> **EXERCISE**
Every record must appear in the response exactly as given.

> **PROVIDED DATA**
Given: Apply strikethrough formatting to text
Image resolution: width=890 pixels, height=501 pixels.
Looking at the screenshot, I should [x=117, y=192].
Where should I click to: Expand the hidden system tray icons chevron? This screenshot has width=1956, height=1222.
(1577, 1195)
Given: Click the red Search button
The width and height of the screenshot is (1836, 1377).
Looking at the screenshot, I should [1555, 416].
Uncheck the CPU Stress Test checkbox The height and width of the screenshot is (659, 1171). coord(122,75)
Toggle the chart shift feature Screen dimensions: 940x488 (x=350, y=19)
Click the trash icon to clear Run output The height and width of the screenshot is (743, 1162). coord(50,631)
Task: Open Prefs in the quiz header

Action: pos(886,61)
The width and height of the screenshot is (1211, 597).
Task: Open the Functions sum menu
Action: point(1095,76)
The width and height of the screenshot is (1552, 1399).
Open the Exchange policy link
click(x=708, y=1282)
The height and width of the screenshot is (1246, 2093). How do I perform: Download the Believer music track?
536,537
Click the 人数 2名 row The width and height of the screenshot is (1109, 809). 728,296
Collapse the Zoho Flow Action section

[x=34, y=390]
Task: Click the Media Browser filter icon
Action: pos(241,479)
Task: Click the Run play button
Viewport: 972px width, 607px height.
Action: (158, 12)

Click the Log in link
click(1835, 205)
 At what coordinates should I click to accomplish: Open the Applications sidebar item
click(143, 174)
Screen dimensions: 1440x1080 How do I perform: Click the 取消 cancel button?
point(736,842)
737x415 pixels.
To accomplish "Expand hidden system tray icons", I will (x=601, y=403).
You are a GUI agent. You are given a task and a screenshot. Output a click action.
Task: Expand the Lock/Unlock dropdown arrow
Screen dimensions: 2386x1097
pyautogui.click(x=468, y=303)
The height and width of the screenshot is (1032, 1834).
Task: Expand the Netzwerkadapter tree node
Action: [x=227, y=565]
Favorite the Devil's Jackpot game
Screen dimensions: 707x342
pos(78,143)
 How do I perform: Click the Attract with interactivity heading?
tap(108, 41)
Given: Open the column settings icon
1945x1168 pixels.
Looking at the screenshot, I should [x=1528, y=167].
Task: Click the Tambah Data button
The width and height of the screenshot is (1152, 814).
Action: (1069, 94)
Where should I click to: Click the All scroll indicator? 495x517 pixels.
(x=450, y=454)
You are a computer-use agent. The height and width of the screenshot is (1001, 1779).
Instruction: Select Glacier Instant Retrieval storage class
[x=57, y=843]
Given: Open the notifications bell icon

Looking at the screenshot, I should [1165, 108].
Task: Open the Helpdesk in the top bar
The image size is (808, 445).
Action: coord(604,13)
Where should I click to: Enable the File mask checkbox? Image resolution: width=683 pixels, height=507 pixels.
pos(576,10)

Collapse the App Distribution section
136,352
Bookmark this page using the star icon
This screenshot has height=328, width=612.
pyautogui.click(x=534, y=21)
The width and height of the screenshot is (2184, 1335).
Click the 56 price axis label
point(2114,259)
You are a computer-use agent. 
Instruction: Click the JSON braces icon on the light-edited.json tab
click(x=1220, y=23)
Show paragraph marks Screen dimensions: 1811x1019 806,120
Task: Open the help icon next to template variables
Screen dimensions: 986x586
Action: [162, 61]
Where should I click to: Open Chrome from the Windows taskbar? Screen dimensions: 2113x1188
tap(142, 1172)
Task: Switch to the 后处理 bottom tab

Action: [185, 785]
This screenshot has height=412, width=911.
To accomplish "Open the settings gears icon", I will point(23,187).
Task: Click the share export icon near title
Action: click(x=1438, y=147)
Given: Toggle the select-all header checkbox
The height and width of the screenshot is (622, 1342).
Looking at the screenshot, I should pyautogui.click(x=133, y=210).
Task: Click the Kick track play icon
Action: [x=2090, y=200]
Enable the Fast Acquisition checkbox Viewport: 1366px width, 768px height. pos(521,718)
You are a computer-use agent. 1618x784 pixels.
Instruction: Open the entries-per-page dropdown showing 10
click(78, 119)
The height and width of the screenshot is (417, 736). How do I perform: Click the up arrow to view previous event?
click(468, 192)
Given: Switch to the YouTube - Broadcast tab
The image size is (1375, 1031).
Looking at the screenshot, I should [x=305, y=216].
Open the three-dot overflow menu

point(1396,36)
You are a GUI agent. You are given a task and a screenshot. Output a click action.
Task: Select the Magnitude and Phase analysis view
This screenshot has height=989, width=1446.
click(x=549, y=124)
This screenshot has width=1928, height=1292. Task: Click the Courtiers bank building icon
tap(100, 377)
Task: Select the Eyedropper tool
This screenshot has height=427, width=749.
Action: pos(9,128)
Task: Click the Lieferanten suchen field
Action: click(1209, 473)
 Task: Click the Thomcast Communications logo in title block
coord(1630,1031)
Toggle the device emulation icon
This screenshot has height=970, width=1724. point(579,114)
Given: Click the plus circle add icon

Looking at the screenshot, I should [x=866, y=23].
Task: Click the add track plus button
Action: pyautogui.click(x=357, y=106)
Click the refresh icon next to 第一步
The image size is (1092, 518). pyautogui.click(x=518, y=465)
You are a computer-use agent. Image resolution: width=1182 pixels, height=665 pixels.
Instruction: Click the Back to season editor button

> **WRITTEN SOLUTION**
Given: Apply strikethrough formatting to text
Image resolution: width=890 pixels, height=501 pixels.
Looking at the screenshot, I should [x=117, y=192].
Where should I click to: Expand the hidden system tray icons chevron? This screenshot has width=1956, height=1222.
(1577, 1195)
Given: Click the red Search button
The width and height of the screenshot is (1836, 1377).
Looking at the screenshot, I should [1555, 416].
Uncheck the CPU Stress Test checkbox The height and width of the screenshot is (659, 1171). coord(122,75)
Toggle the chart shift feature Screen dimensions: 940x488 (x=350, y=19)
Click the trash icon to clear Run output The height and width of the screenshot is (743, 1162). coord(50,631)
Task: Open Prefs in the quiz header

Action: pos(886,61)
The width and height of the screenshot is (1211, 597).
Task: Open the Functions sum menu
Action: point(1095,76)
The width and height of the screenshot is (1552, 1399).
Open the Exchange policy link
click(x=708, y=1282)
The height and width of the screenshot is (1246, 2093). How do I perform: Download the Believer music track?
536,537
Click the 人数 2名 row The width and height of the screenshot is (1109, 809). 728,296
Collapse the Zoho Flow Action section

[x=34, y=390]
Task: Click the Media Browser filter icon
Action: pos(241,479)
Task: Click the Run play button
Viewport: 972px width, 607px height.
Action: (158, 12)

Click the Log in link
click(1835, 205)
 At what coordinates should I click to accomplish: Open the Applications sidebar item
click(143, 174)
Screen dimensions: 1440x1080 How do I perform: Click the 取消 cancel button?
point(736,842)
737x415 pixels.
To accomplish "Expand hidden system tray icons", I will (x=601, y=403).
You are a GUI agent. You are given a task and a screenshot. Output a click action.
Task: Expand the Lock/Unlock dropdown arrow
Screen dimensions: 2386x1097
pyautogui.click(x=468, y=303)
The height and width of the screenshot is (1032, 1834).
Task: Expand the Netzwerkadapter tree node
Action: [x=227, y=565]
Favorite the Devil's Jackpot game
Screen dimensions: 707x342
pos(78,143)
 How do I perform: Click the Attract with interactivity heading?
tap(108, 41)
Given: Open the column settings icon
1945x1168 pixels.
Looking at the screenshot, I should [x=1528, y=167].
Task: Click the Tambah Data button
The width and height of the screenshot is (1152, 814).
Action: (1069, 94)
Where should I click to: Click the All scroll indicator? 495x517 pixels.
(x=450, y=454)
You are a computer-use agent. The height and width of the screenshot is (1001, 1779).
Instruction: Select Glacier Instant Retrieval storage class
[x=57, y=843]
Given: Open the notifications bell icon

Looking at the screenshot, I should [1165, 108].
Task: Open the Helpdesk in the top bar
The image size is (808, 445).
Action: coord(604,13)
Where should I click to: Enable the File mask checkbox? Image resolution: width=683 pixels, height=507 pixels.
pos(576,10)

Collapse the App Distribution section
136,352
Bookmark this page using the star icon
This screenshot has height=328, width=612.
pyautogui.click(x=534, y=21)
The width and height of the screenshot is (2184, 1335).
Click the 56 price axis label
point(2114,259)
You are a computer-use agent. 
Instruction: Click the JSON braces icon on the light-edited.json tab
click(x=1220, y=23)
Show paragraph marks Screen dimensions: 1811x1019 806,120
Task: Open the help icon next to template variables
Screen dimensions: 986x586
Action: [162, 61]
Where should I click to: Open Chrome from the Windows taskbar? Screen dimensions: 2113x1188
tap(142, 1172)
Task: Switch to the 后处理 bottom tab

Action: [185, 785]
This screenshot has height=412, width=911.
To accomplish "Open the settings gears icon", I will point(23,187).
Task: Click the share export icon near title
Action: click(x=1438, y=147)
Given: Toggle the select-all header checkbox
The height and width of the screenshot is (622, 1342).
Looking at the screenshot, I should pyautogui.click(x=133, y=210).
Task: Click the Kick track play icon
Action: [x=2090, y=200]
Enable the Fast Acquisition checkbox Viewport: 1366px width, 768px height. pos(521,718)
You are a computer-use agent. 1618x784 pixels.
Instruction: Open the entries-per-page dropdown showing 10
click(78, 119)
The height and width of the screenshot is (417, 736). How do I perform: Click the up arrow to view previous event?
click(468, 192)
Given: Switch to the YouTube - Broadcast tab
The image size is (1375, 1031).
Looking at the screenshot, I should [x=305, y=216].
Open the three-dot overflow menu

point(1396,36)
You are a GUI agent. You are given a task and a screenshot. Output a click action.
Task: Select the Magnitude and Phase analysis view
This screenshot has height=989, width=1446.
click(x=549, y=124)
This screenshot has width=1928, height=1292. Task: Click the Courtiers bank building icon
tap(100, 377)
Task: Select the Eyedropper tool
This screenshot has height=427, width=749.
Action: pos(9,128)
Task: Click the Lieferanten suchen field
Action: click(1209, 473)
 Task: Click the Thomcast Communications logo in title block
coord(1630,1031)
Toggle the device emulation icon
This screenshot has height=970, width=1724. point(579,114)
Given: Click the plus circle add icon

Looking at the screenshot, I should [x=866, y=23].
Task: Click the add track plus button
Action: pyautogui.click(x=357, y=106)
Click the refresh icon next to 第一步
The image size is (1092, 518). pyautogui.click(x=518, y=465)
You are a computer-use agent. Image resolution: width=1182 pixels, height=665 pixels.
Instruction: Click the Back to season editor button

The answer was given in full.